Population sample and study design

This is a longitudinal study with data from the Add Health study, a nationally representative sample of adolescents in grades 7–12 in the U.S. followed from adolescence through adulthood. During 1994 and 1995, over 90,000 students from a sample of 80 high schools and 52 middle were selected with unequal probability of selection completed in-school questionnaires, and 20,745 of them were selected to participate in the Wave I in-home interview in 1994 [27]. Wave V in-home sample was followed in 2016–2018 (Wave V, n = 12,300, age range 33–39 years). Those participants with missing data at baseline and at Wave V on 24-h movement behaviors (n = 3,534), and/or older than 18 years old (n = 5,286), and/or diagnosed with depression at Wave I previous than 18 years old (“How old were you when you were diagnosed by a doctor, nurse or other health care provider with depression?”) (n = 565), and/or suicidal attempt at Wave I (“During the past 12 months, how many times did you actually attempt suicide?”) (n = 471), were also excluded. The final sample included 7,069 participants (56.8% women).

A chi-square analysis was conducted to compare adolescents included in the final sample with the remaining participants who were not included in the analysis. There were no differences in both depression (p = 0.910) and suicidal ideation (p = 0.811) at Wave V between adolescents who were included or not in the final sample. Therefore, it could be assumed that missing data did not meaningfully influence results within the analytic sample.

Add Health study was approved by the Institutional Review Board (IRB) at the University of North Carolina at Chapel Hill. The permission to conduct secondary analyses was obtained by the Ethics Committee of the University Hospital of Navarra (PI_2020/143).

Depression

Adults were categorized as having depression if they had self-reported history of depression (“Has a doctor, nurse, or other health care provider ever told you that you have or had depression?”) and/or any prescription medication-use for depression in the past 4 weeks.
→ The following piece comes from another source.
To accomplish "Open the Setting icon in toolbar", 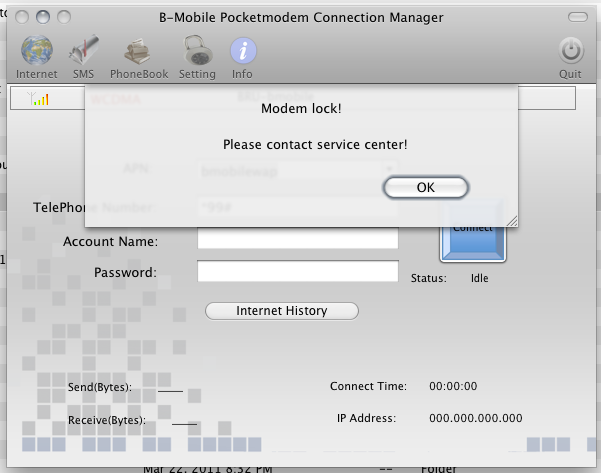I will [x=197, y=52].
Also, adults at Wave V were asked in the prior seven days how often experienced the following symptoms: “felt depressed”, “felt sad”, “felt happy” (reverse coded), “could not shake off the blues”, and “felt that life was not worth living”. Responses to each item ranging from 0 (never or rarely) to 3 (most of the time or all the time) [28]. Higher scores indicated greater symptoms of depression (a score ranging from 0 to 15). The 5-item depression scale (5-item Center for Epidemiologic Studies Depression Scale, CES-D) was internally consistent (Cronbach α = 0.78) [28].

Suicidal ideation

Suicidal ideation was assessed by a single question with a dichotomic yes/no response option: “During the past 12 months, did you ever seriously think about committing suicide?” Suicidal attempts were assessed by a single item: “During the past 12 months, how many times did you attempt suicide?”. This question included the following response options: “zero”, “one”, “two”, “three”, and “four or more”.

24-h movement guidelines

Physical activity

In the Wave I in-home interview, adolescents reported their engagement in moderate-to-vigorous physical activity (MVPA) during the past seven days by a previously described scale and three different questions [29]: “During the past week, how many times did you go rollerblading, roller-skating, skateboarding, or bicycling?”; “During the past week, how many times did you play an active sport, such as baseball, softball, basketball, soccer, swimming, or football?”; “During the past week, how many times did you exercise, such as jogging, walking, karate, jumping rope, gymnastics or dancing?”. Responses ranged from not at all to five or more times and were scored as: 0 times = not at all, 1.5 times = 1 or 2 times, 3.5 times = 3 or 4 times, and 6 times = 5 or more times. Responses to the three questions were summed to create a measure of total times of MVPA each week, classified as no (0 times), some (1–4 times), and high (5 or more times) MVPA per week. Meeting physical activity guideline was considered when adolescents reported 5 or more times MVPA per week following the Gordon-Larsen et al. criterion [29].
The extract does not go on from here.